Mentzelopoulos S D, Tzoufi M J, Papageorgiou E P
Department of Anesthesiology, Egion General Hospital, Egion, Greece.
Anesth Analg. 2001 May;92(5):1331-6. doi: 10.1097/00000539-200105000-00048.
Orotracheal intubation causes cervical spine (C-spine) extension and potential (hypothetical) space available for the cord (SAC)-deformation. In the present study, we determined and compared the changes induced by conventional- and balloon laryngoscopy-guided orolaryngeal intubation in the upper C-spine's osseous unit-orientation, segmental angulation, segmental SAC-sagittal surface areas (SSAs), segmental/total posterior SAC-aspect, and segmental SAC-width. Eight healthy volunteers were enrolled. A set of neutral head position (baseline)- and two sets of intubation-lateral C-spine radiographs were obtained. Relative to baseline, both intubation techniques induced significant changes in the occiput (OCC)-, third cervical vertebra (C3)-, C4-, and C5-orientation, the OCC-C1-segmental angulation, all the segmental SAC-SSAs, and the OCC-C1-, and C1-2-posterior SAC-aspect (P < 0.05 to < 0.001); conventional intubation caused additional significant changes in C2-orientation, total (OCC through C5)-posterior SAC-aspect, and OCC-C1-SAC-width (P < 0.05 to < 0.001). Relative to conventional intubation, balloon-assisted intubation caused less change in C3-orientation and C2-3-SAC-width (P < 0.05), and less reduction in OCC-C1-, C1-2-, and C4-5-SAC-SSAs (P < 0.05 to < 0.01). Orotracheal intubation should be cautiously performed in patients with space-occupying upper-C-spine-SAC lesions, even if there is no concomitant osseous/ligamentous pathology.

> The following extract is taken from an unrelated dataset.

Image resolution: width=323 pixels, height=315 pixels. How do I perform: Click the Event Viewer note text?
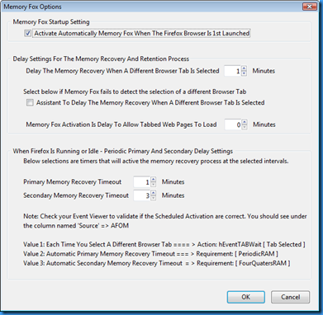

In such cases, balloon laryngoscopy may be chosen over the conventional technique, because it causes less SAC deformation.
This study shows that direct laryngoscopy-guided orotracheal intubation causes deformation of the upper cervical space available for the cord, even in the absence of cervical spine instability. These effects are attenuated with balloon laryngoscopy, and thus, its use is recommended in patients with space-occupying lesions within the spinal canal.
经口气管插管会导致颈椎(C 型脊柱)伸展以及脊髓潜在(假设)可用空间(SAC)变形。在本研究中,我们测定并比较了传统喉镜和球囊喉镜引导下经口喉插管对上段 C 型脊柱骨单元方向、节段角度、节段 SAC 矢状表面积(SSA)、节段/总后 SAC 面以及节段 SAC 宽度的影响。招募了 8 名健康志愿者。获取了一组中立头位(基线)和两组插管时的颈椎侧位 X 光片。相对于基线,两种插管技术均导致枕骨(OCC)、第三颈椎(C3)、C4 和 C5 方向、OCC - C1 节段角度、所有节段 SAC - SSA 以及 OCC - C1 和 C1 - 2 后 SAC 面发生显著变化(P < 0.05 至 < 0.001);传统插管还导致 C2 方向、总(OCC 至 C5)后 SAC 面以及 OCC - C1 - SAC 宽度发生额外显著变化(P < 0.05 至 < 0.001)。相对于传统插管,球囊辅助插管导致 C3 方向和 C2 - 3 - SAC 宽度变化较小(P < 0.05),并且 OCC - C1、C1 - 2 和 C4 - 5 - SAC - SSA 减少较少(P < 0.05 至 < 0.01)。对于上段 C 型脊柱 - SAC 有占位性病变的患者,即使没有伴随的骨/韧带病变,经口气管插管也应谨慎进行。在这种情况下,可选择球囊喉镜而非传统技术,因为它引起的 SAC 变形较小。
本研究表明,即使在无颈椎不稳定的情况下,直接喉镜引导下的经口气管插管也会导致脊髓上段可用空间变形。球囊喉镜可减轻这些影响,因此,对于椎管内有占位性病变的患者,建议使用球囊喉镜。